Study material:
★ ★ ★ ★

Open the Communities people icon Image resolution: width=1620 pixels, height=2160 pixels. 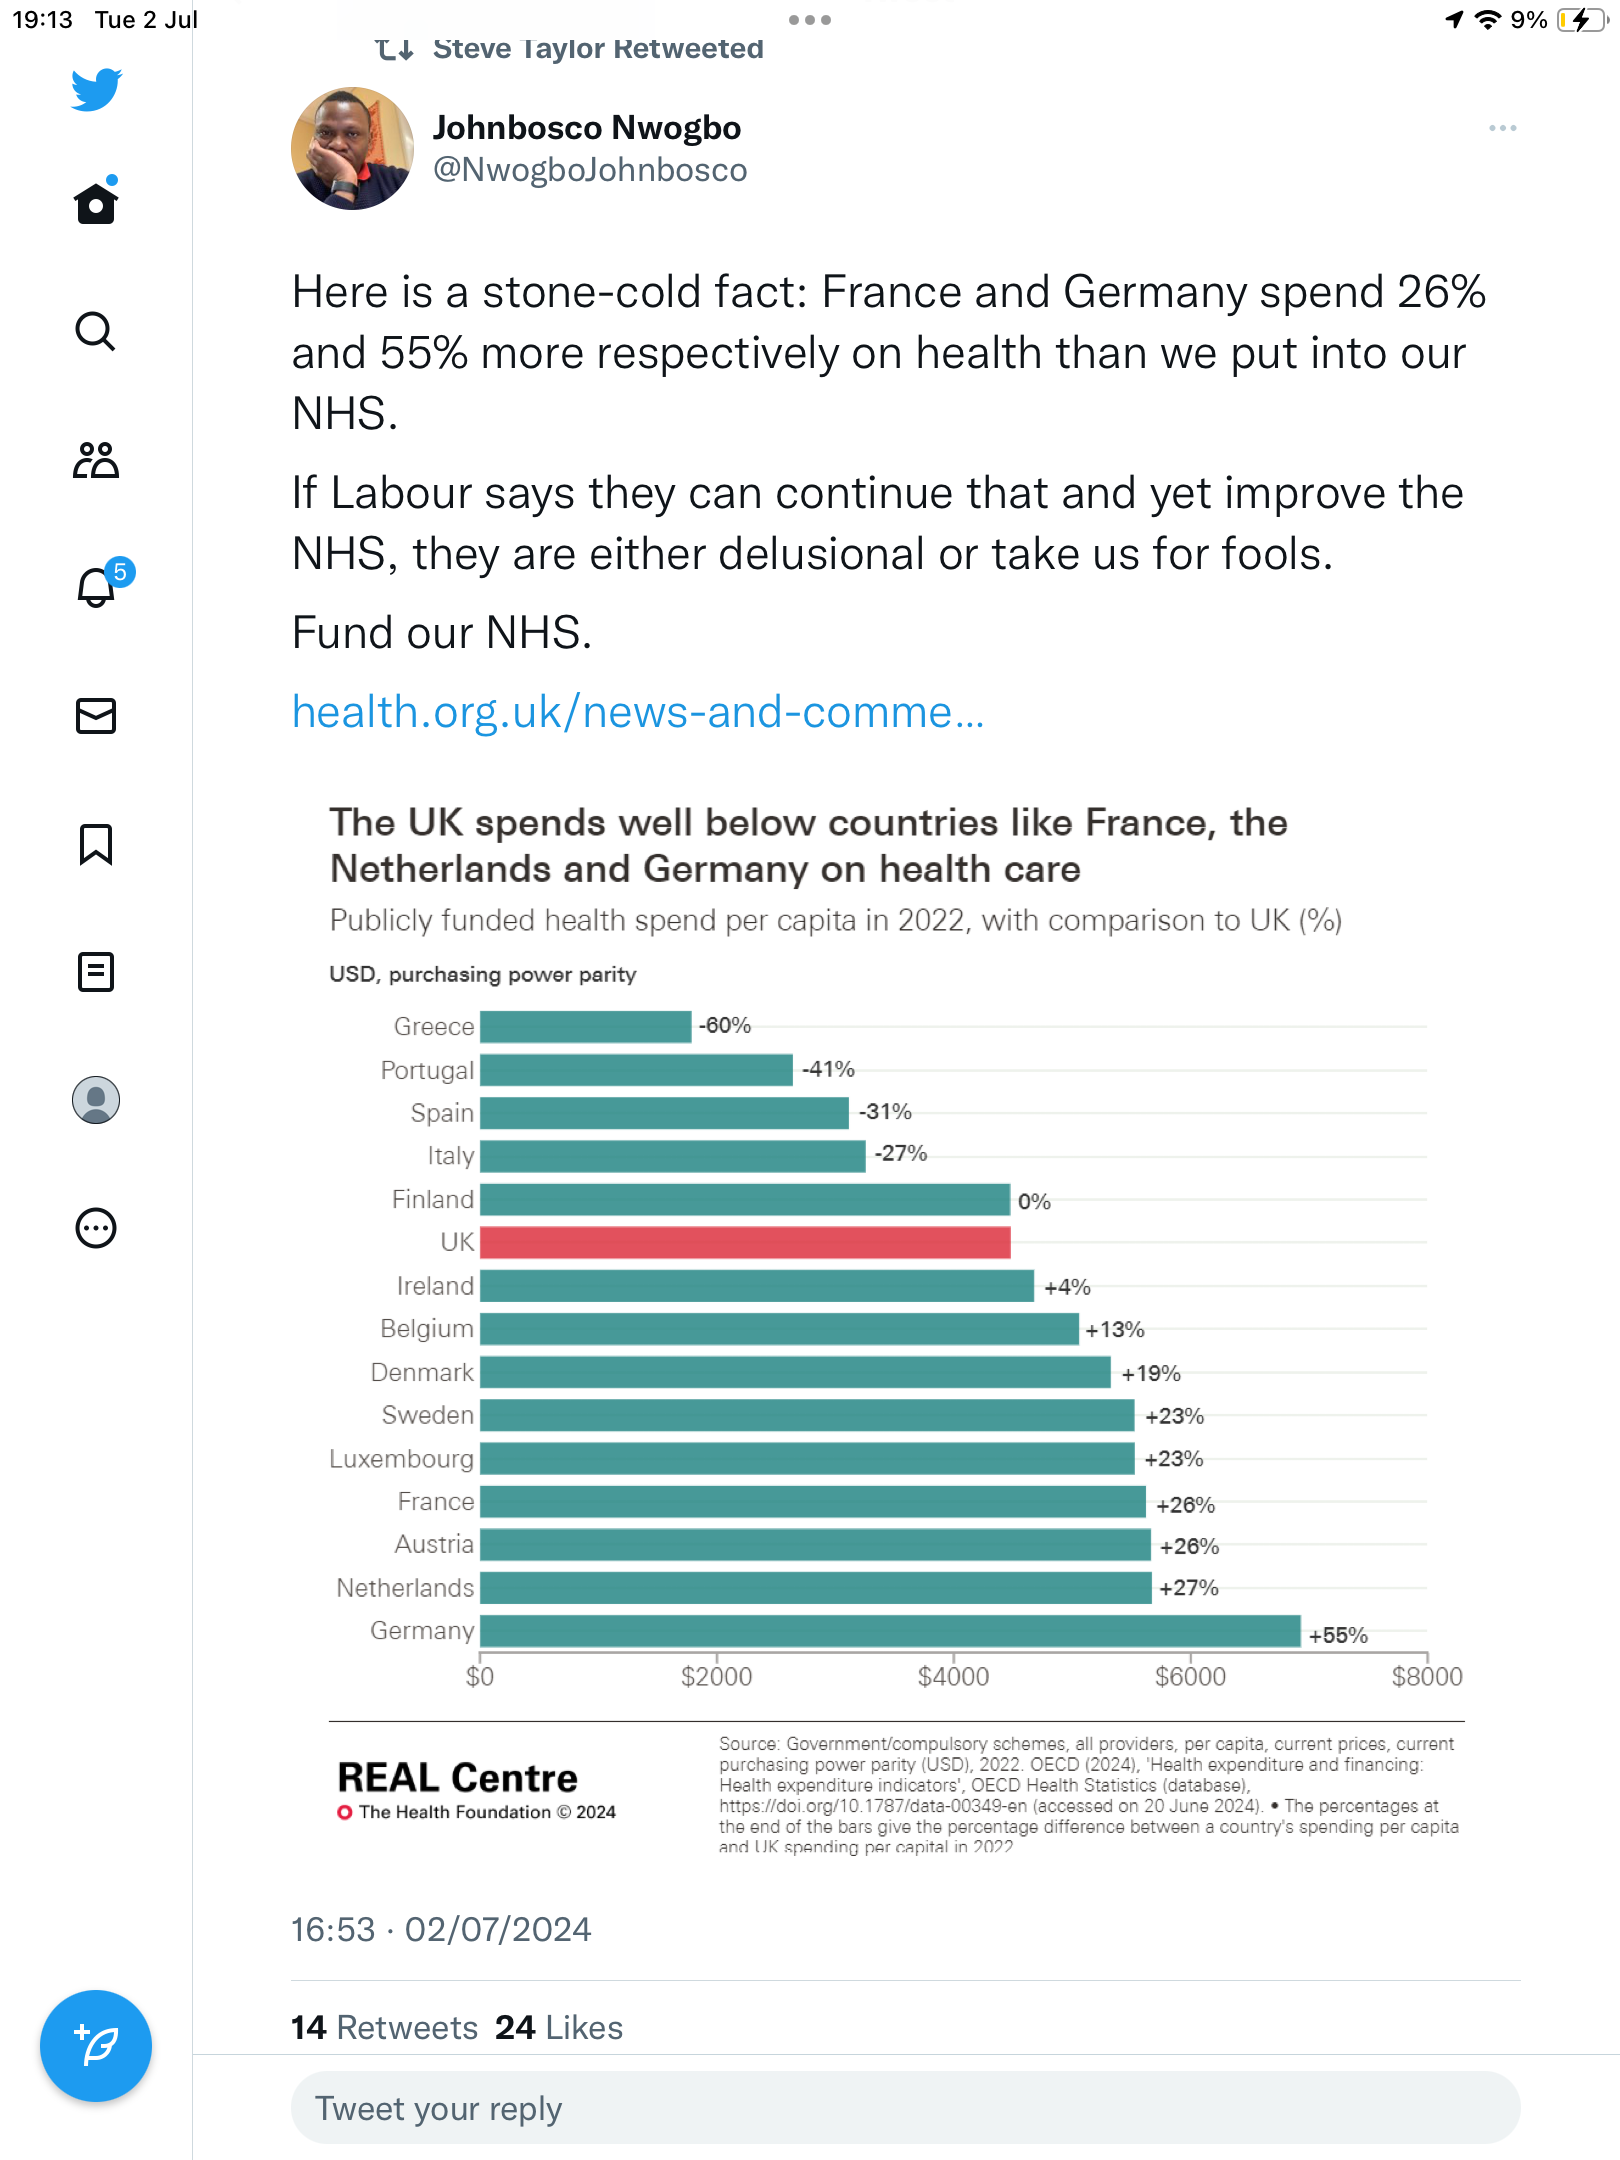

★ ★ ★ ★

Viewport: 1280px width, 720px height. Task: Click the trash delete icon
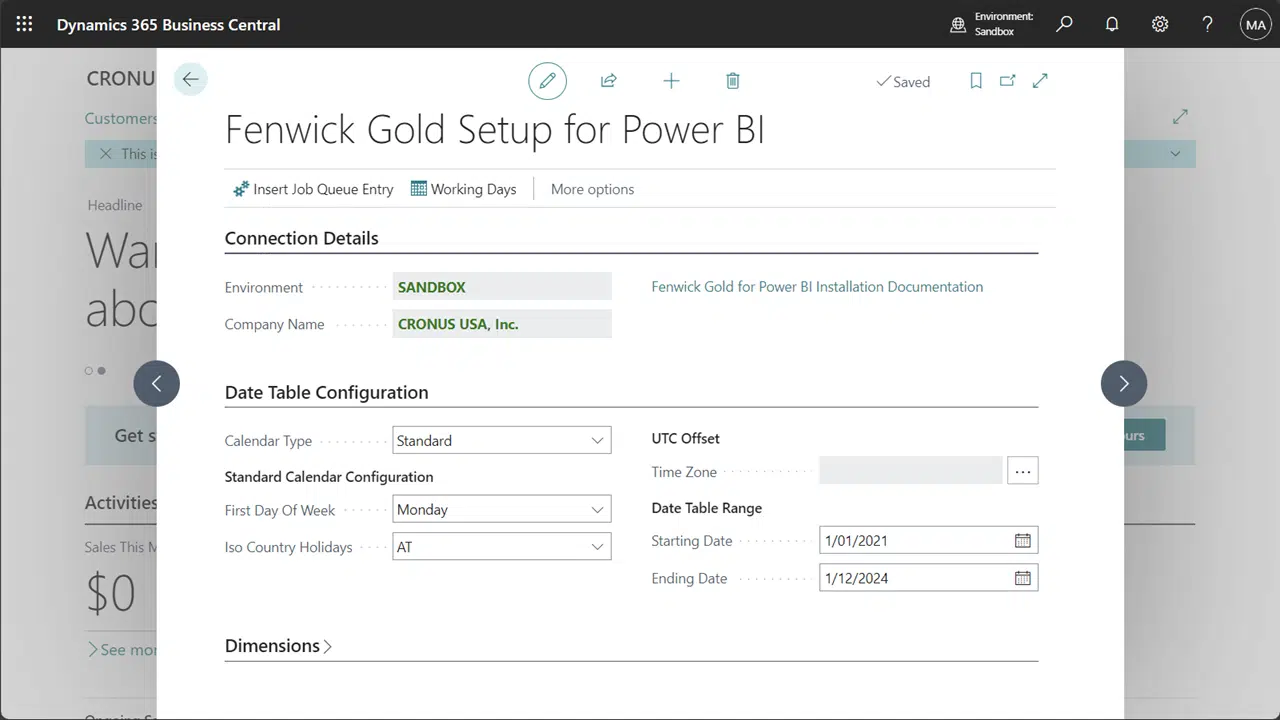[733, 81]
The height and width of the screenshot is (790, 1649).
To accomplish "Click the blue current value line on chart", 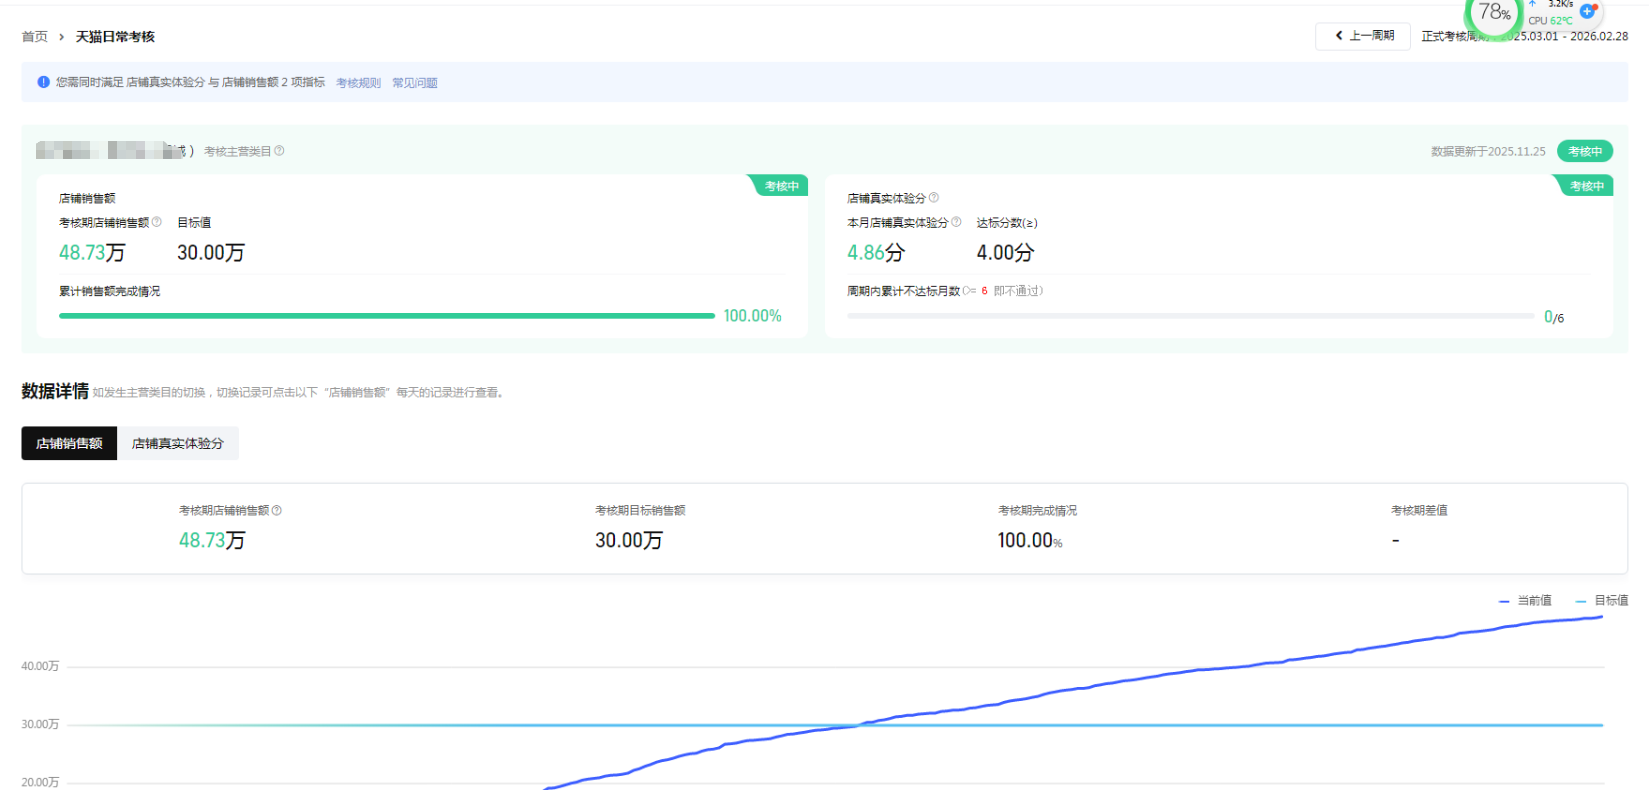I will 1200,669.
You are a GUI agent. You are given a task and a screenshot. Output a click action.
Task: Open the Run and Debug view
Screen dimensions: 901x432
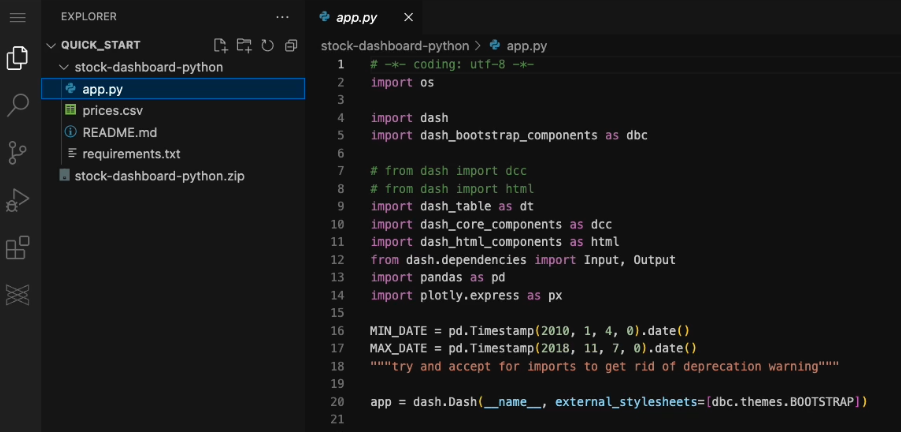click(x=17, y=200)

★ ★ ★ ★

Work instructions:
Scan the entries above for the string "screenshot", and copy every line where it turns up.

Reply:
The height and width of the screenshot is (790, 1649).
You are a GUI agent. You are given a task and a screenshot. Output a click action.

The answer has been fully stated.